A brilliant example of healthy familial communication.
Janelle Marie, who has all kinds of videos related to healthy (and unhealthy) in-law/grandparent dynamics, recently tackled an issue that many will soon be experiencing—navigating the holidays. Specifically, she showed how in-laws/grandparents can accommodate their adult kids who might be traveling to multiple households for Thanksgiving.
Spoiler alert: it’s pretty easy.
Marie acts out an imaginary phone conversation where a son named “Jeff” informs his mother that their family will only be at the dinner portion of the event, so that the kiddos can squeeze in a nap. In this faux scenario, the mom simply says, “no problem, thanks for letting me know,” and even offers to have the dinner start a little later, in case that eases any stress.
And…that’s it. No guilt tripping, no passive aggressive comments—just assuming the best in each other and being honest and accommodating.
@heyjanellemarie With thanksgiving this weekend I thought this would be a nice reminder for how easy it is to just be accommodating #family #grandparents #inlaws #toddlerparents #momskit ♬ original sound - Janelle Marie
It might not seem all that radical until you look at the comments section, where so many people lamented the fact that this conversation would likely not happen for them.
“Do mother/mils this easy exist? I can’t even imagine it” one person wrote. Another quipped, “Is this an alternate reality?"
Holiday logistics can feel like emotional landmines for many families, but healthy communication can make it dramatically easier. Experts often emphasize that families don’t need to agree on everything. They just need clear expectations, mutual respect, and a willingness to collaborate instead of control.
Here are a few helpful guidelines Marie’s video indirectly models:
1. Assume good intent.
Most schedule changes aren’t personal. They’re usually about sleep, travel time, or sanity—not about rejecting one side of the family.
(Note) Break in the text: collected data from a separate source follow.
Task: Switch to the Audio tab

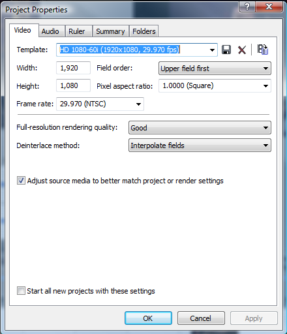Action: [x=50, y=31]
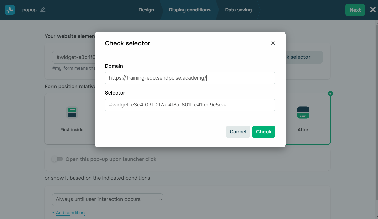Viewport: 378px width, 219px height.
Task: Click the dropdown chevron arrow of the condition select
Action: click(x=160, y=200)
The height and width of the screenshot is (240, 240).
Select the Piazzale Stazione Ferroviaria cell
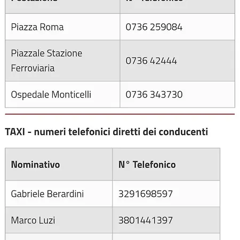pos(62,61)
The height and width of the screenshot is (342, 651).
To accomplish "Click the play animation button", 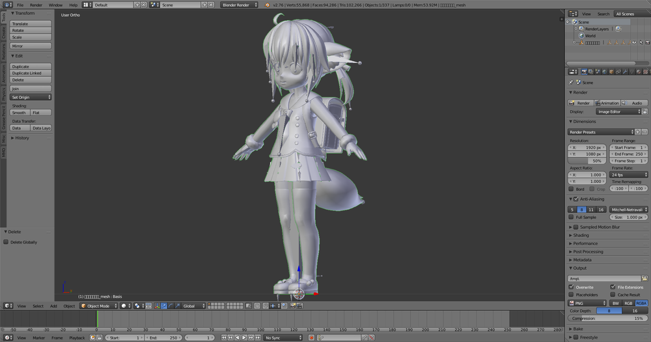I will pos(244,338).
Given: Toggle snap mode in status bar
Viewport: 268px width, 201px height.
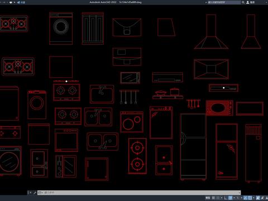Looking at the screenshot, I should point(218,198).
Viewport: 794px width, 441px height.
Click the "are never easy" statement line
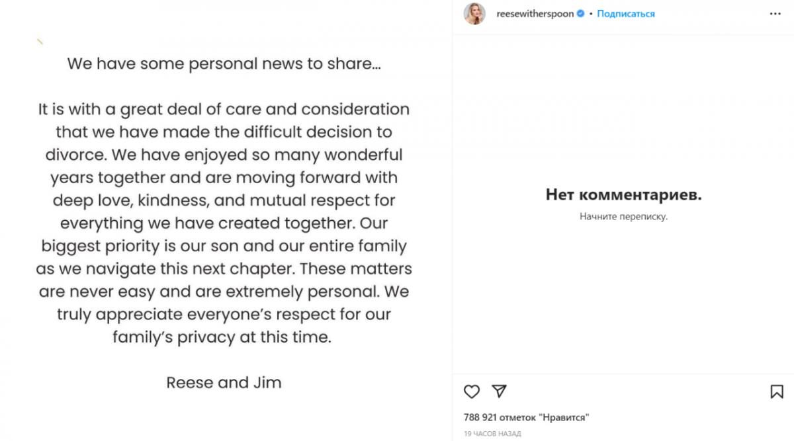224,292
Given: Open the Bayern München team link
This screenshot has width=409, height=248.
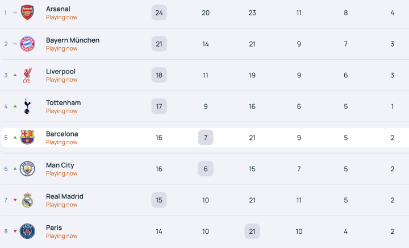Looking at the screenshot, I should [73, 40].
2. Be flexible where you can.
Shifting mealtimes, shortening activities, or holding the gathering on a weekend before or after the actual holiday can make celebrations more enjoyable for everyone. Recognize that circumstances change and accept that you may not be able to do everything the same way you used to.
3. Don’t punish honesty.
If an adult child knows they’ll be guilted or shamed for telling the truth, they’ll stop being transparent. And resentment almost always follows.
4. Focus on the time you have.
Some years you might get more, others you might get less. But you can always make the most of whatever time that’s available.
5. Plan with the family. Not for them.
This can help prevent a lot of misunderstandings and disappointment.
And then there’s the role people don’t talk about enough: the spouse, usually the husband in the MIL/daughter-in-law dynamic. A huge amount of stress could be prevented if sons acted as the bridge between their families of origin and the families they’ve created (as “Jeff” did in this instance). When husbands take equal responsibility for communicating boundaries, clarifying the schedule, and gently shutting down disrespect toward their partners, it eases pressure on everyone.
Marie’s simple skit wasn’t meant to be earth-shattering, but for many viewers, it was a glimpse into what holidays could look like with a little emotional maturity. May this become a holiday tradition for all.
And for what it's worth, plenty of viewers also commented that their own MILs do, in fact, act this way. To the in-laws/grandparents out there who do demonstrate this kind of compassion—thank you.